# Does anyone play any type of RPG in INDIANA???



## Stone Angel (Feb 4, 2003)

Just wondering if anyone play in Indiana. I live in Lafayette, which is about an hour NorthWest of Indianapolis and about an hour East of the Illinois border.

I would be happy to DM though I prefer to play. Any type of game will work except magic the gathering.


----------



## Stone Angel (Feb 6, 2003)

Just wondered if anyone that frequents these boards are from Indiana, I drive an hour and twenty minutes to DM for my current group so as long as you are w/in an hours drive.

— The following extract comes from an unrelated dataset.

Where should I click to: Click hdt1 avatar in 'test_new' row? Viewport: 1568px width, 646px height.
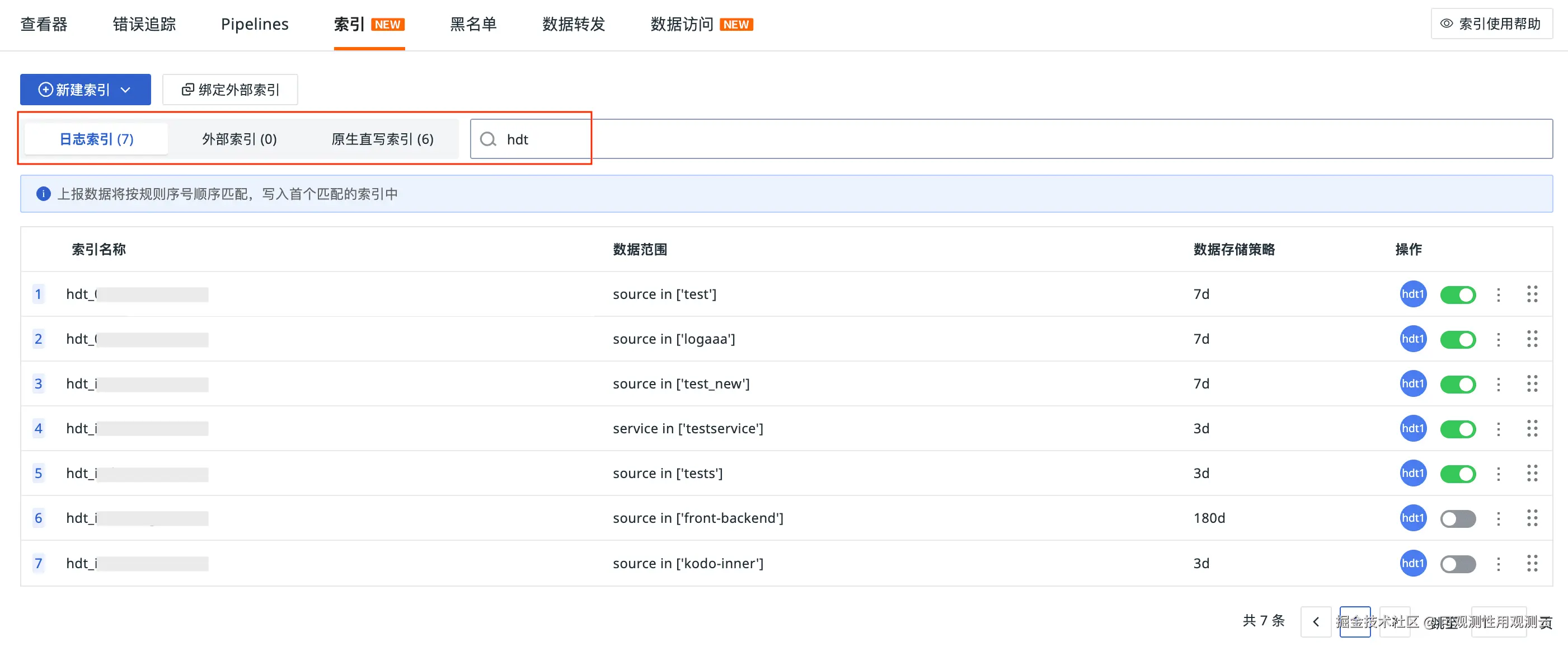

You know if there is anyone from Indiana just reply and let me know. Gen-Con is now held here, there has to be more than just me.


----------



## Zelgar (Feb 6, 2003)

There are gamers in Indiana.  I thinkn your best bet would be to check at Purdue University in West Lafayette.  I know for a fact that they have a chapter of the SCA there, and there's always a few rpg'ers there.  You also might want to check out the local gamestores.  I don't know what's there anymore since its been about 12 years since I graduated.

Zelgar Stargazer


----------



## Uruk (Feb 6, 2003)

I was in the SCA at PU for 2 years and nobody else played D&D.  Most of the members were either into the historical aspects or were sort of goth and played Vampire/Werewolf.  Due to the nature of the group I'm sure the same people are still there.

Anyways I think there are 2 or 3 role-playing groups at Purdue and of course there's the Game Preserve over in Lafayette.  It used to be near campus, but they closed it for some reason, probably a lot of theft.  My group is based in Indy and while I don't know anyone outside of my group that games I've seen plenty of people at stores, etc...  One of my players met his girlfriend/fiancee in a role-playing group at Purdue so give it a shot.


----------



## Gronkzilla (Feb 7, 2003)

I'm in a gaming group that meets weekly in Kokomo.
Not too horifically far from Lafayette.

We mostly do 3rd ed D&D.  I wouldn't mind branching out a bit and trying some other stuff though.


----------



## Stone Angel (Feb 15, 2003)

Gods there is hope. No the SCA is well, lets just say we didn't mesh. For the whole three hours I was there I listened to them talk about Everquest and computers no real "gaming". 

Yes I frequent the game preserve, and actually they are moving back to the west side, yay for me.

Gronkzilla I would be happy to drive, when do you guys meet. I won't be cramping your style will I, I mean numbers wise. Hope this works out, if not I can always go to the Hip Hugger 
:} LOL!!!


----------



## Stone Angel (Mar 3, 2003)

bump


----------